In step 301, receive image to be detected.
In step 302, extract characteristics of image from image to be detected.Specifically, utilize the root template to treat detected image and scan, thereby obtain a plurality of window areas and characteristics of image thereof.
In step 303, will import the DPM of training in advance at the characteristics of image that step 302 is extracted, thereby obtain the classification score of each window area.
In step 304, according to classifying of the window area that obtains in step 303 assign to determine to exist the window area of object.
Fig. 4 illustrates the process flow diagram of the object detection method of the object in according to another embodiment of the present invention the detected image.
In step 401, receive image to be detected.

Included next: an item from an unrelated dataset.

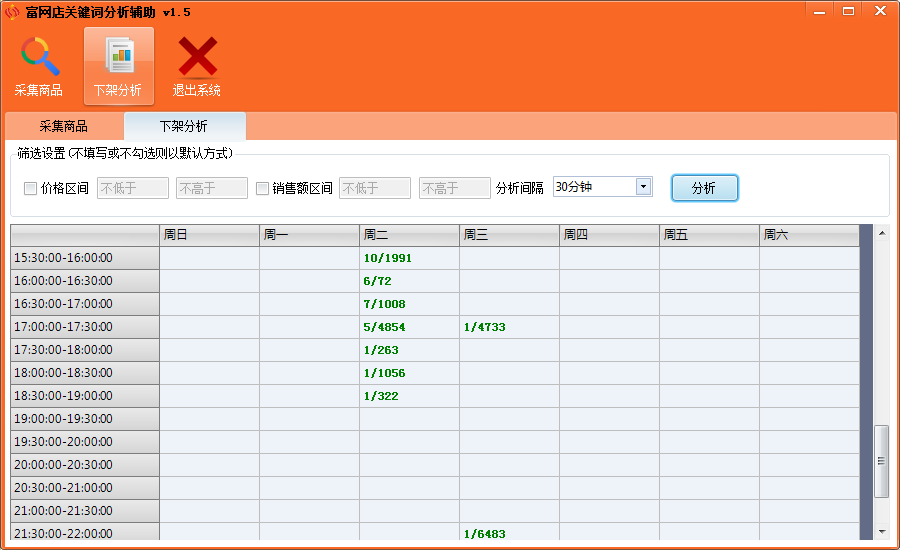The width and height of the screenshot is (900, 550).
Task: Close the window with title bar X
Action: point(879,10)
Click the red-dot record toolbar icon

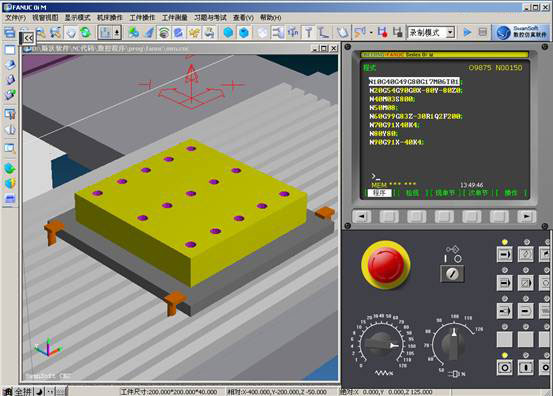[382, 32]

In step 402, extract characteristics of image from image to be detected.Specifically, utilize the root template to treat detected image and scan, thereby obtain a plurality of window areas and characteristics of image thereof.

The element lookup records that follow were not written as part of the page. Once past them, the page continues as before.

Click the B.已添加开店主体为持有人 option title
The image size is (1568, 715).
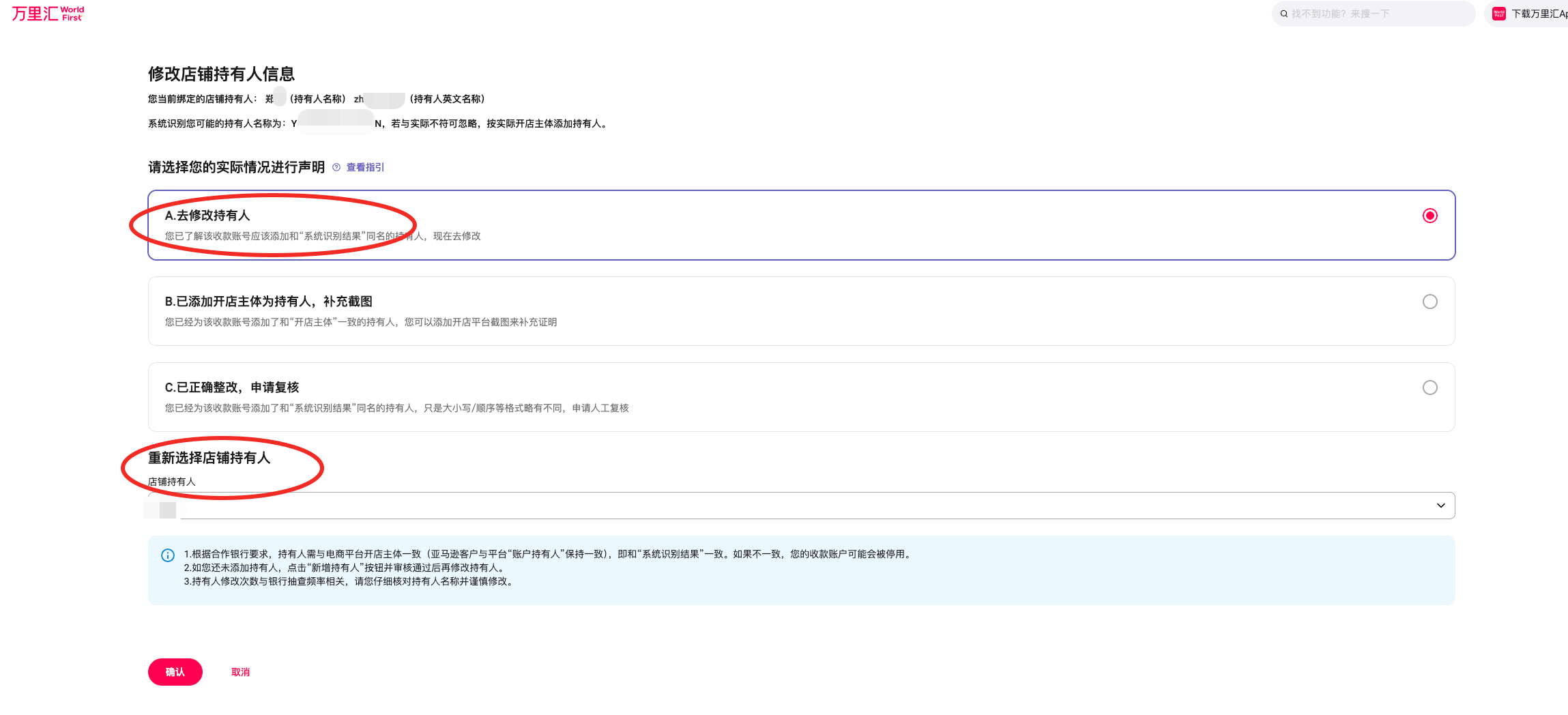click(268, 302)
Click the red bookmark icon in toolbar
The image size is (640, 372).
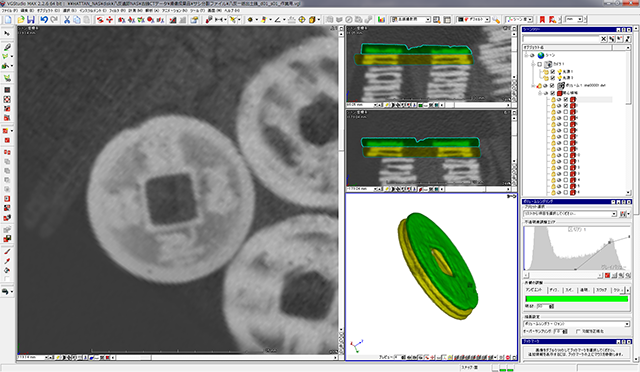click(542, 20)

In step 403, will import the DPM of training in advance at the characteristics of image that step 402 is extracted, thereby obtain the classification score of each window area.

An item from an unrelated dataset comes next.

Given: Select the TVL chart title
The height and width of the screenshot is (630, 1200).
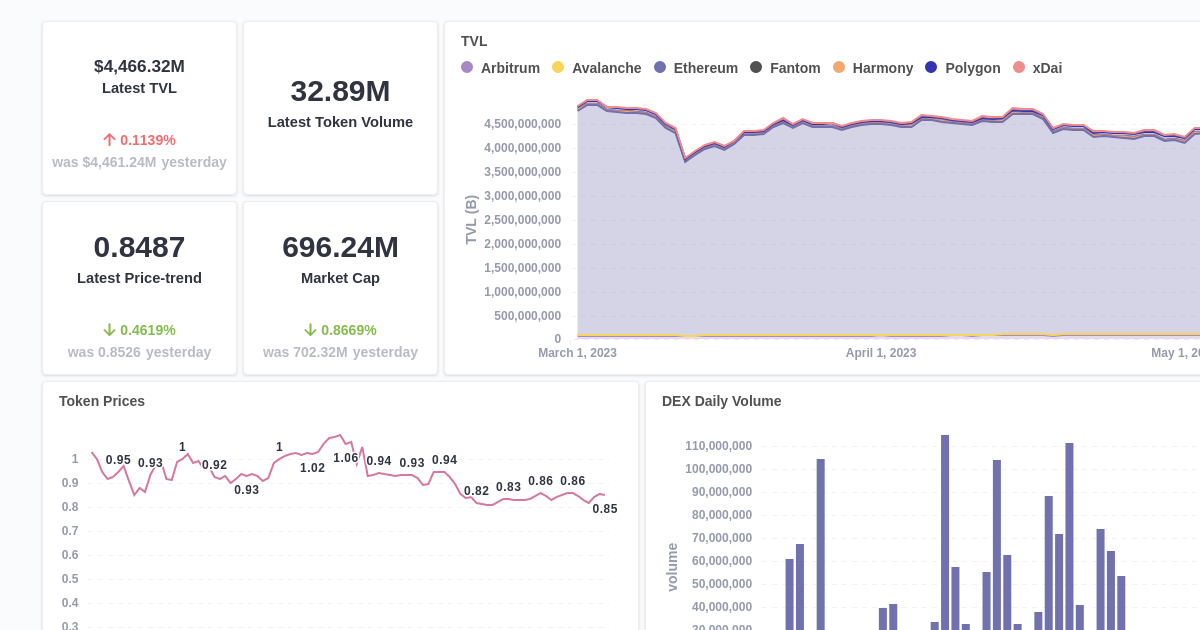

In step 404, according to classifying of the window area that obtains in step 403 assign to determine to exist the window area of object.
In step 405, from each window area characteristic information extraction.Described characteristic information can comprise at least one in the score of score, parts of the positional information of the positional information of PTS, root of window area and/or yardstick information, parts and/or yardstick information, root.
In step 406, utilize the characteristic information that extracts from described a plurality of window areas, to remove pseudo-window area.Specifically, the result of maximization formula (7), thus the window area with binary score of the pseudo-window area of sign is judged as pseudo-window area.
In a further embodiment, after step 303,403 or 406, also can comprise step: extract the contextual feature of window area, and contextual feature is imported the new score that the context sorter obtains window area.Should be appreciated that the window area that is extracted contextual feature is not included in the pseudo-window area that step 405 is determined.
According to the present invention, by improving the account form in the data item of root definition among the existing DPM, can effectively overcome and have the object of difference among a small circle with the template length breadth ratio and be easy to the problem of in detection, being lost.In addition, according to Redundancy-Restraining Technique of the present invention, solved because object is blocked, combine with other objects and the score of the window area that object space layout and overlapping complicacy cause is detected by DPM may inaccurate problem, effectively eliminated pseudo-window area.In addition, according to the present invention, utilize contextual feature that the classification score of window area is proofreaied and correct, can further improve accuracy of detection, particularly improved the accuracy of detection to the object in the medical image.
Although specifically shown with reference to its exemplary embodiment and described the present invention, but the technician of this neighborhood should be appreciated that, under the situation that does not break away from the spirit and scope of the present invention that claim limits, can carry out various changes on form and the details to it.